** RAW DATA follows **

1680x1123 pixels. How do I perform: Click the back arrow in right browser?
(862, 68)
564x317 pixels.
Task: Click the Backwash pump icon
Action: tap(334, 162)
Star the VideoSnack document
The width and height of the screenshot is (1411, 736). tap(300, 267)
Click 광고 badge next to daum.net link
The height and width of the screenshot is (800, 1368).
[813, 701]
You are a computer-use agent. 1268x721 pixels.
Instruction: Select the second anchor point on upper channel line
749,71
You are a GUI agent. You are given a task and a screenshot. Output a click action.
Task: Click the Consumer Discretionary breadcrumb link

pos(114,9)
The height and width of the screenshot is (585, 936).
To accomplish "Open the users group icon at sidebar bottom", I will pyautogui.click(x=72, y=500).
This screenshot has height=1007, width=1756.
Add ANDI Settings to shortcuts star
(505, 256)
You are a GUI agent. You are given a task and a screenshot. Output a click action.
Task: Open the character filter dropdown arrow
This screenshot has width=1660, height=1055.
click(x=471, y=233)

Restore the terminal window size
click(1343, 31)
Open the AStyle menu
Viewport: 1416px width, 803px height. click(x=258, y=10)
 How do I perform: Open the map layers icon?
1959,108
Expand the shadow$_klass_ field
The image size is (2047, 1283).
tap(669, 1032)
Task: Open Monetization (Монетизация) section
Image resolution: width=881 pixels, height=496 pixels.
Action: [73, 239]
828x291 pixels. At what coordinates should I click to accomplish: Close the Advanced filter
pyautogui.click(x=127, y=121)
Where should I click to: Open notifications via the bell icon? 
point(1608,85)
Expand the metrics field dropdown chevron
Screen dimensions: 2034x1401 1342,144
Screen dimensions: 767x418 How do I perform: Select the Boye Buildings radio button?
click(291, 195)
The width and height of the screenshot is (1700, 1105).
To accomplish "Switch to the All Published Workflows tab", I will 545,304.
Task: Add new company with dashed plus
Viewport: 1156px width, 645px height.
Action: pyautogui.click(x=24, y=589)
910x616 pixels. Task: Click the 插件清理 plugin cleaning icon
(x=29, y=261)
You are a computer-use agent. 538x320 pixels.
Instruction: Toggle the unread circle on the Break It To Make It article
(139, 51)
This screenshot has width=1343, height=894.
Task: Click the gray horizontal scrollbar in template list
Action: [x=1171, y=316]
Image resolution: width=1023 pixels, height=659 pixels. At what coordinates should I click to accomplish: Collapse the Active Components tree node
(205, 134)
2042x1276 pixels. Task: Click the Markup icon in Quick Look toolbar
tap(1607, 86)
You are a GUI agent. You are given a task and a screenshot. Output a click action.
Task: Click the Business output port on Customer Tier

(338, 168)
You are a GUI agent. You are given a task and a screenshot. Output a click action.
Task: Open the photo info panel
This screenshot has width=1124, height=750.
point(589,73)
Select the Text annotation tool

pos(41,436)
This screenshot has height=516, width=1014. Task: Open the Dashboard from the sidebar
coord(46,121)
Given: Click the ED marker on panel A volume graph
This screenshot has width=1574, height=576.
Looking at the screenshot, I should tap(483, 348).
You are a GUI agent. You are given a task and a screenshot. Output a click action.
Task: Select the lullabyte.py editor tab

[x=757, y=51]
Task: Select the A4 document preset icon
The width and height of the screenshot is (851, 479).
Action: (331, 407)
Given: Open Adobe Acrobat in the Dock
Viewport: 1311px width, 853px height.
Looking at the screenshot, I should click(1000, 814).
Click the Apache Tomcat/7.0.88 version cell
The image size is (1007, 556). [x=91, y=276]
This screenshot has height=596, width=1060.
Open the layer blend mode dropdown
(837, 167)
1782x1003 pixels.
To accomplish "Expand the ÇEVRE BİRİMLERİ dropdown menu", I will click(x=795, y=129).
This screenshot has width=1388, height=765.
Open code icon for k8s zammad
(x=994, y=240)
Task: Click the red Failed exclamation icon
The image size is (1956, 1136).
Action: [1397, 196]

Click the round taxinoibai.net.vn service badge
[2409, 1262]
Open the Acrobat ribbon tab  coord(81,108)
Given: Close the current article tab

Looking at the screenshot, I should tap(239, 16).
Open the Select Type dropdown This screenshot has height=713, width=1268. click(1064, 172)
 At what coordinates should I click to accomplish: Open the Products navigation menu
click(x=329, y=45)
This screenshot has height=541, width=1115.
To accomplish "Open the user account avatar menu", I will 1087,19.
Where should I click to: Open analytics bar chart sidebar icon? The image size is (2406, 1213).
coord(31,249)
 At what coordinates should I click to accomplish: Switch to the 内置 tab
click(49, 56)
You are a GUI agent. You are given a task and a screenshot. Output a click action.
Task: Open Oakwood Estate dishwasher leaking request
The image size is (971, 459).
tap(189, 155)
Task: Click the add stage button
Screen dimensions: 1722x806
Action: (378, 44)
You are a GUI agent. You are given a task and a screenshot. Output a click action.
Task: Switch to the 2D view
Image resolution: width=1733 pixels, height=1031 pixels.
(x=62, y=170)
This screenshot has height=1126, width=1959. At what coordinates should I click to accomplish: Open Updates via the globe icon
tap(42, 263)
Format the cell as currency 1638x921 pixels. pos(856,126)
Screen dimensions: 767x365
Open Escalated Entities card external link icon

** End of RAW DATA **

◆ GOAL OF THE EXERCISE: When the line with "This screenshot has height=541, width=1115." is reached in the data above, start copying there, and copy each line exactly until the line with "Format the cell" has been copied; copy nothing else.

◆ REPLY TO THE TASK:
This screenshot has height=541, width=1115.
To accomplish "Open the user account avatar menu", I will 1087,19.
Where should I click to: Open analytics bar chart sidebar icon? The image size is (2406, 1213).
coord(31,249)
 At what coordinates should I click to accomplish: Switch to the 内置 tab
click(49, 56)
You are a GUI agent. You are given a task and a screenshot. Output a click action.
Task: Open Oakwood Estate dishwasher leaking request
The image size is (971, 459).
tap(189, 155)
Task: Click the add stage button
Screen dimensions: 1722x806
Action: (378, 44)
You are a GUI agent. You are given a task and a screenshot. Output a click action.
Task: Switch to the 2D view
Image resolution: width=1733 pixels, height=1031 pixels.
(x=62, y=170)
This screenshot has height=1126, width=1959. At what coordinates should I click to accomplish: Open Updates via the globe icon
tap(42, 263)
Format the cell as currency 1638x921 pixels. pos(856,126)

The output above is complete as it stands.